In classical mechanics, rotational momentum is an additive property of any distribution of mass. Suppose you have mass within a volume element $\mathrm{d}\tau$, with density $\rho$. To define the rotational momentum of this mass element you need to (1) choose a frame of reference, so that you can meaningfully say what the position $\boldsymbol{r}$ and the velocity $\boldsymbol{v}$ of that mass is, and therefore calculate its momentum $\rho\boldsymbol{v}$; (2) choose a point $\boldsymbol{o}$ (at rest in that reference frame) as origin.

Then the rotational momentum $\boldsymbol{l}$ of that mass element in that reference frame with respect to that origin is $$\boldsymbol{l} := (\boldsymbol{r}- \boldsymbol{o}) \land \boldsymbol{v}\rho.$$

To say that rotational momentum is additive, it means that if you have a distribution of mass $\rho(\boldsymbol{r})$ within a volume $V$, the total rotational momentum is the integral of the rotational momenta of the mass elements: $$\boldsymbol{L}_V := \int_V \boldsymbol{l}(\boldsymbol{r})\, \mathrm{d}\tau = \int_V (\boldsymbol{r}- \boldsymbol{o}) \land \boldsymbol{v}(\boldsymbol{r})\,\rho(\boldsymbol{r})\,\mathrm{d}\tau.$$

When you apply this formula to two or more point masses, it says that each mass has its own rotational momentum, and the two masses together also have a total rotational momentum, which is the sum of those of the two masses. So it is a property of the whole system and of each body.

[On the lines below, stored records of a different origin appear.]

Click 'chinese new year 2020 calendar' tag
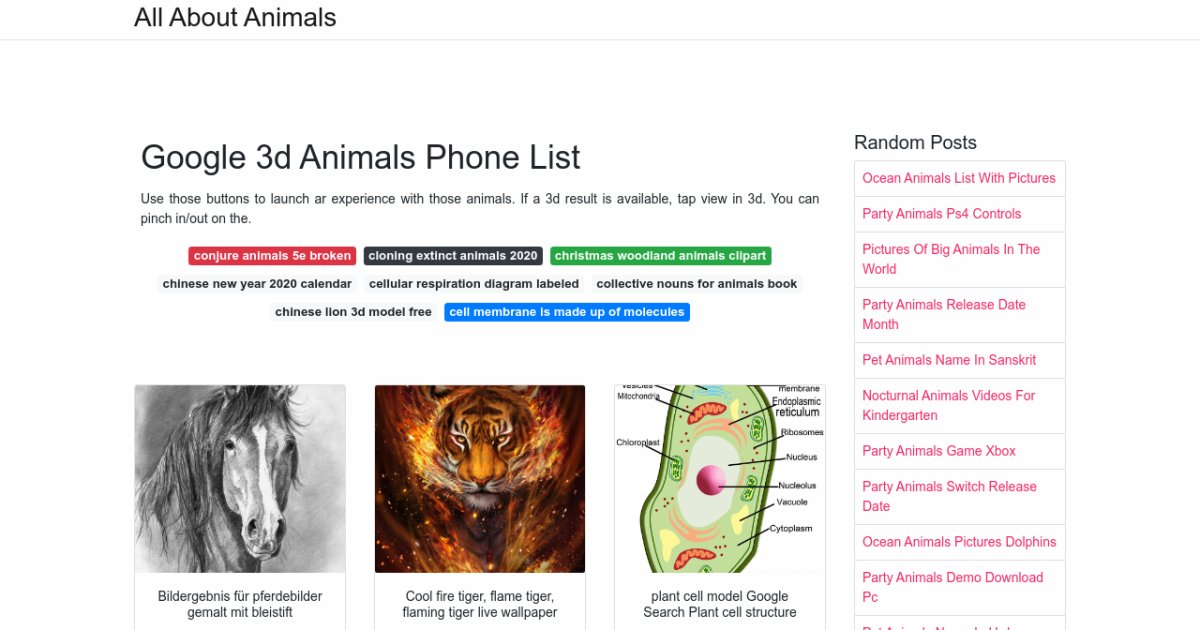Viewport: 1200px width, 630px height. [x=257, y=284]
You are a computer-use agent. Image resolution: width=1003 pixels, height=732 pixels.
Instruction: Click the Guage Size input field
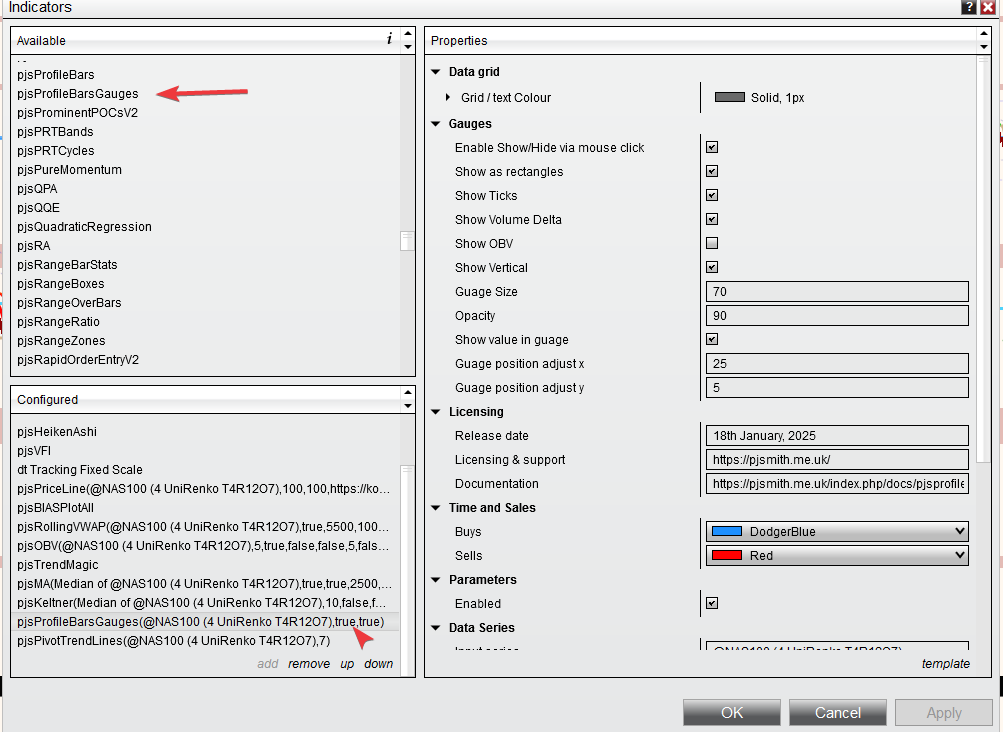837,292
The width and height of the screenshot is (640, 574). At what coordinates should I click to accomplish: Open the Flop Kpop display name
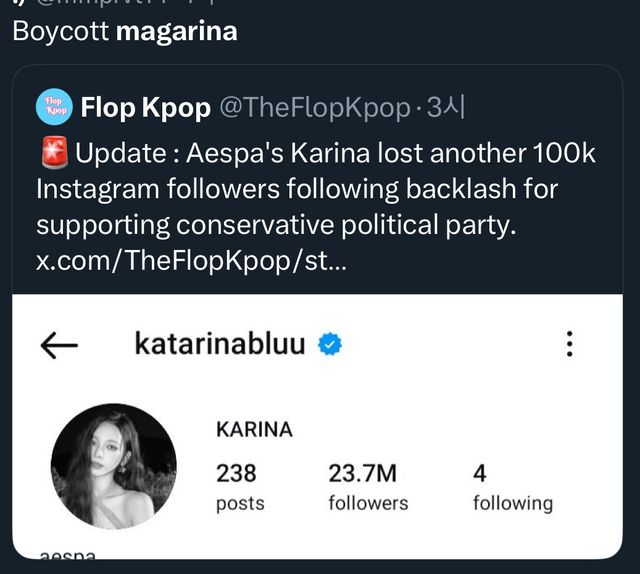click(x=145, y=107)
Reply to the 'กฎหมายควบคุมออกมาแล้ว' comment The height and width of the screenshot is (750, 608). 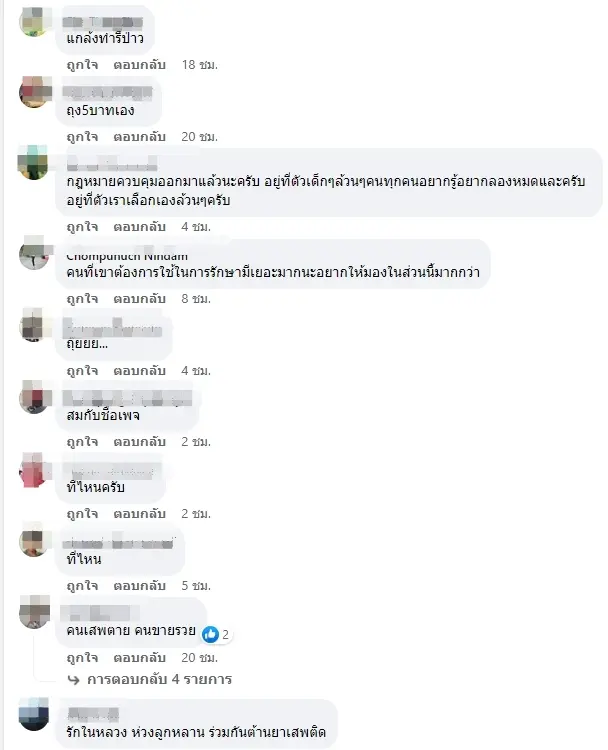pos(140,227)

If you're asking "where" the total rotational momentum resides, or "to which point it is attached", the answer is that it isn't really attached to any point; although it can be useful to think of it as attached to the centre of mass of the system. This fact is deeply connected with the Euclidean geometry of space in classical mechanics. In fact, the property of being additive makes no sense for vectors in general relativity: there, it's a problem to sum vectors located at different points, because you need to "move" them, keeping each parallel to itself, to a single point first. But space-time is not Euclidean in general relativity, and the result depends on the trajectories along which you "move" the vectors. So in general relativity it's less meaningful to speak of the total rotational momentum of the whole system (although you can use alternative concepts in special circumstances).

A thorough discussion is given for example in:

  • C. A. Truesdell: A First Course in Rational Continuum Mechanics. Vol. 1: General Concepts (2nd ed., Academic Press 1991), § I.8,

and, accompanied by historical remarks, in:

  • C. A. Truesdell: Essays in the History of Mechanics (Springer 1968), ch. V: Whence the Law of Moment of Momentum?.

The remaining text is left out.